Elle ajoute que les foyers de soins volontaires ont réussi à trouver la main-d’oeuvre nécessaire vite parce qu’ils cherchaient d’autres professionnels que des préposés aux soins et des infirmières.
«Pour vieillir à domicile, les gens n’ont jamais identifié comme défi l’accès aux services médicaux, souligne Mme Dupuis-Blanchard. Ils pointaient plutôt les services de soutien (soins des pieds, prêts de tablettes numériques, déneigement, etc.) et social (activités, repas au foyer, visites amicales).»

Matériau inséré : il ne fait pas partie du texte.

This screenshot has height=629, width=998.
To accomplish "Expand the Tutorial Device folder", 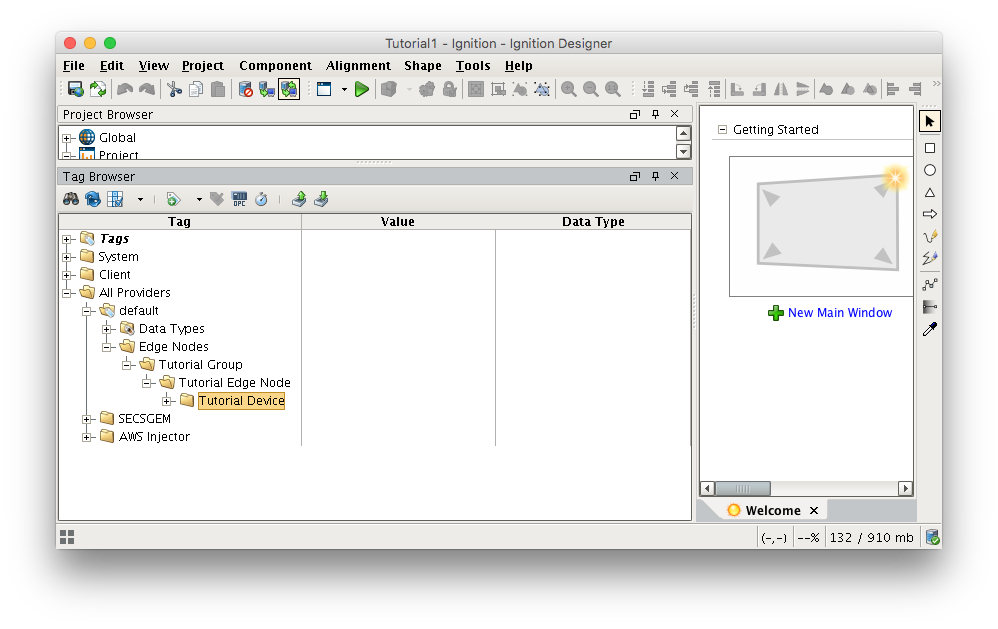I will [x=168, y=401].
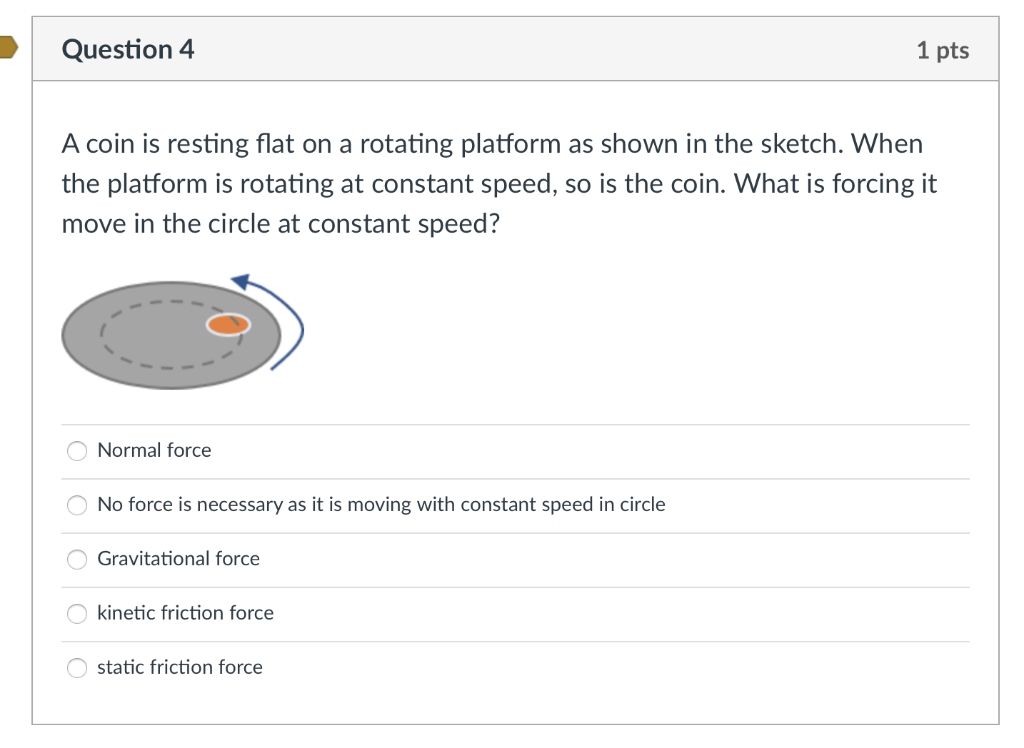Pick the static friction force radio button
1024x748 pixels.
[x=77, y=668]
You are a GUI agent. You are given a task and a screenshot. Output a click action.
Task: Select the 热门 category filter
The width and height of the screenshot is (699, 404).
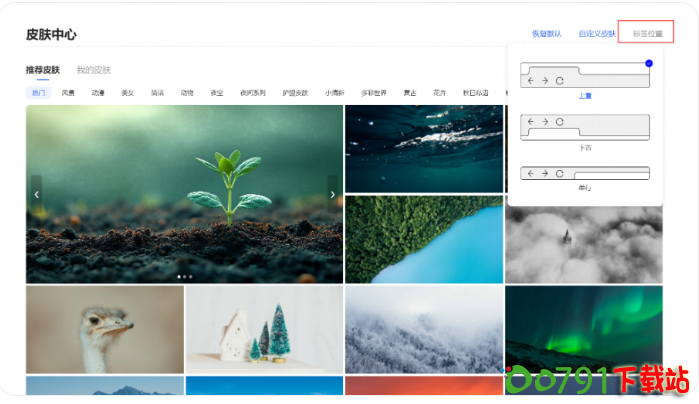(39, 93)
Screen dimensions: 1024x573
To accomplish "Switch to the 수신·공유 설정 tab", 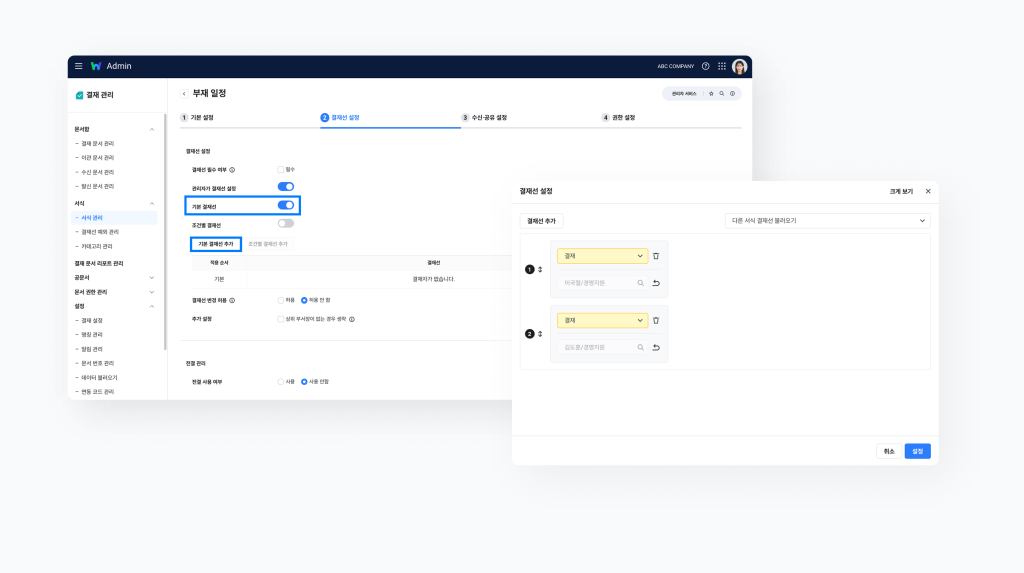I will click(x=484, y=117).

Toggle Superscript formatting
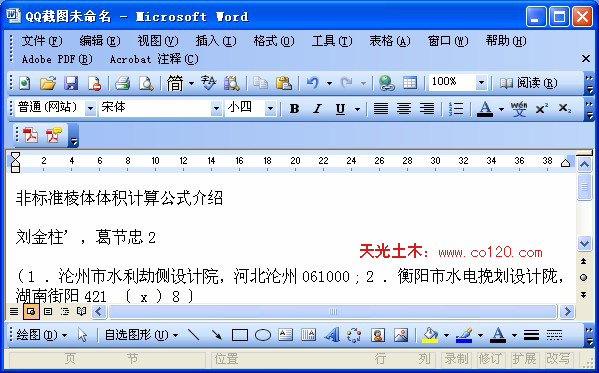(542, 109)
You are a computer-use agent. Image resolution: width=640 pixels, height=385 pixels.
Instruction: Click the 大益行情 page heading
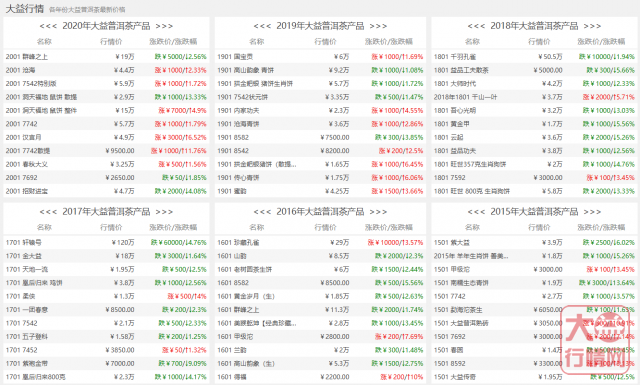(x=24, y=9)
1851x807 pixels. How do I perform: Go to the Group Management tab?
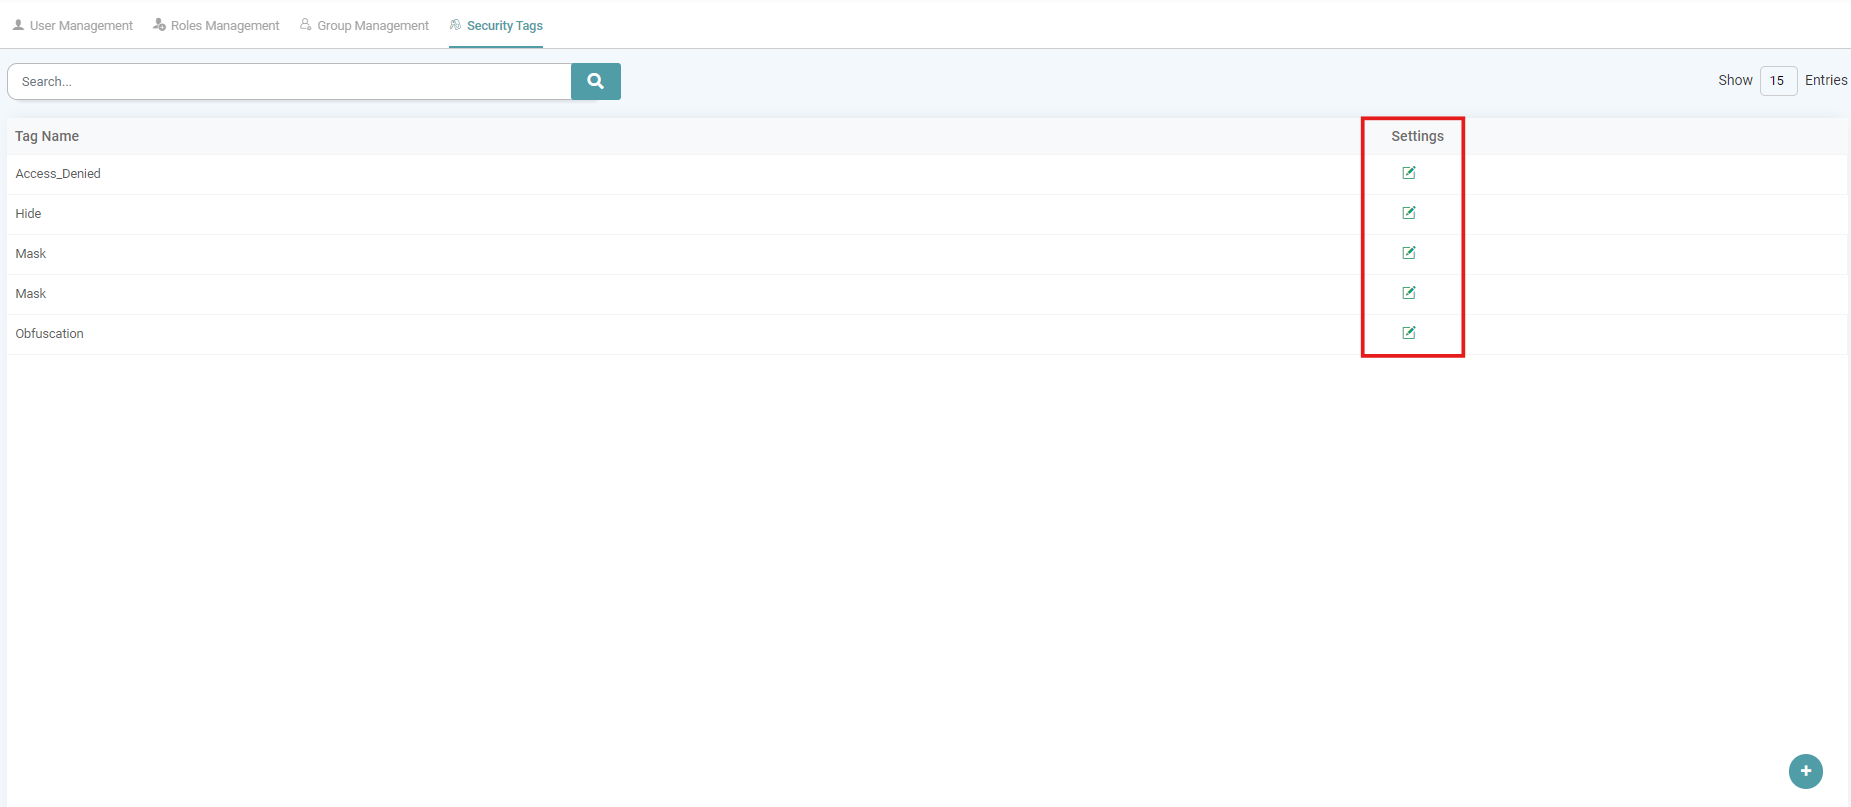[364, 25]
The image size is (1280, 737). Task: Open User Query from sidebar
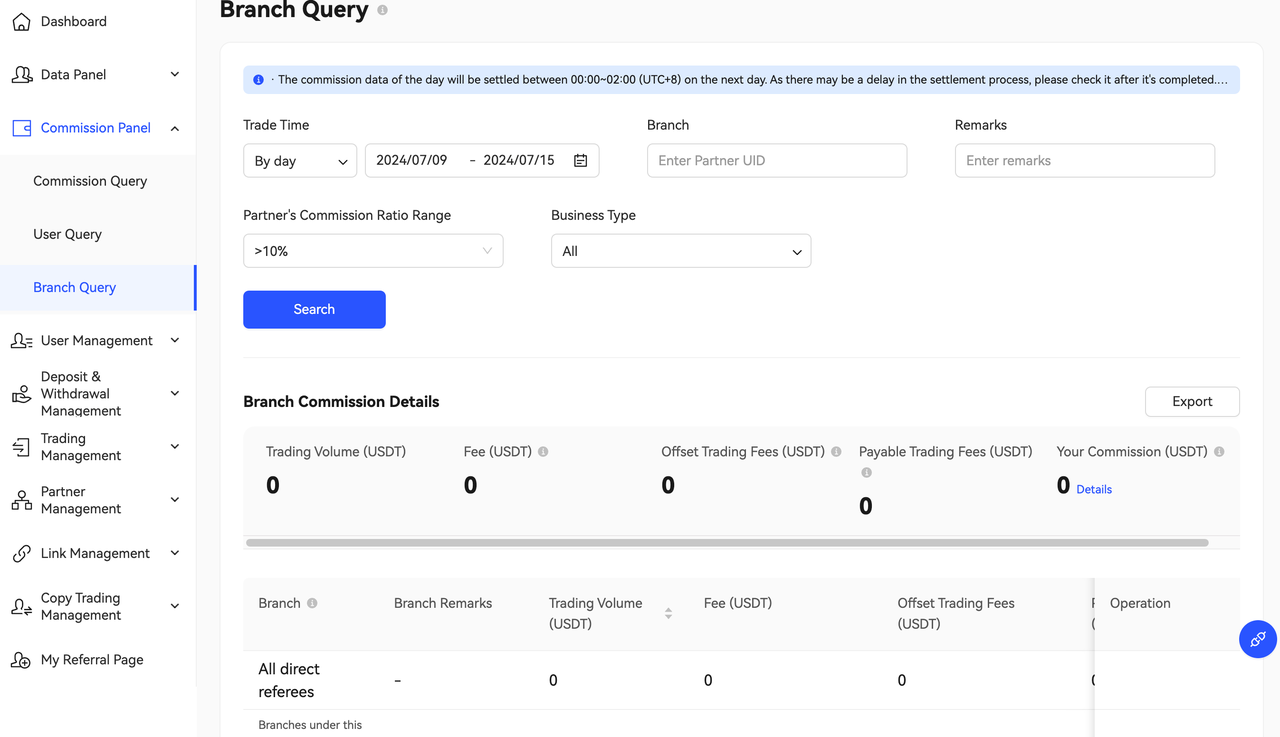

Elle précise que les participants à FSSM ont indiqué avoir besoin d’aide pour prendre des bains à Lamèque. Dans ce cas, des préposés aux soins à temps partiel ont accepté de travailler davantage au foyer local pour fournir ce service, selon elle.
FÉLICITATIONS SPONTANÉES
«FSSM est un outil que les proches aidantes vont pouvoir utiliser», s’est réjouie une professeure à l’École de travail social de l’U de M, Elda Savoie, pendant un symposium sur le vieillissement, mercredi.
«On reçoit des commentaires spontanés de proches aidants qui nous disent: “depuis que maman fait partie de FSSM, qu’elle va au foyer et qu’elle sort aux activités, elle n’est plus pareille, elle sourit de nouveau.” J’en ai des frissons rien que d’en parler», a répondu Mme Dupuis-Blanchard.
Elle a raconté que FSSM a été le projet de recherche qui a eu le plus de conséquences sur le terrain de sa carrière.
«Voir qu’on a vraiment réussi à aider les gens à rester à domicile… c’est quelque chose», a exprimé la chercheuse, qui a été intronisée comme Fellow de l’Académie canadienne des sciences infirmières, pour son grand rôle dans l’élaboration d’une stratégie provinciale sur le vieillissement entre autres.
INTÉRÊT NATIONAL
Mme Dupuis-Blanchard note que les foyers du Nord-Ouest de la province tardent à participer à FSSM. Elle fait remarquer que la participation de ces organismes est facultative. Leurs gérants ont reçu des informations au sujet du programme, notamment par le biais de l’Association des foyers de soins du N.-B., selon elle.
«Les foyers de soins peuvent nous faire une demande. On travaille ensuite avec eux pour identifier les priorités dans leur communauté et voir comment ils peuvent s’y attaquer», dit la chercheuse.
En attendant, c’est beaucoup plus à l’ouest que Mme Dupuis-Blanchard se prépare à parler de FSSM: à Vancouver. L’intérêt pour sa démarche commence à être national, selon elle.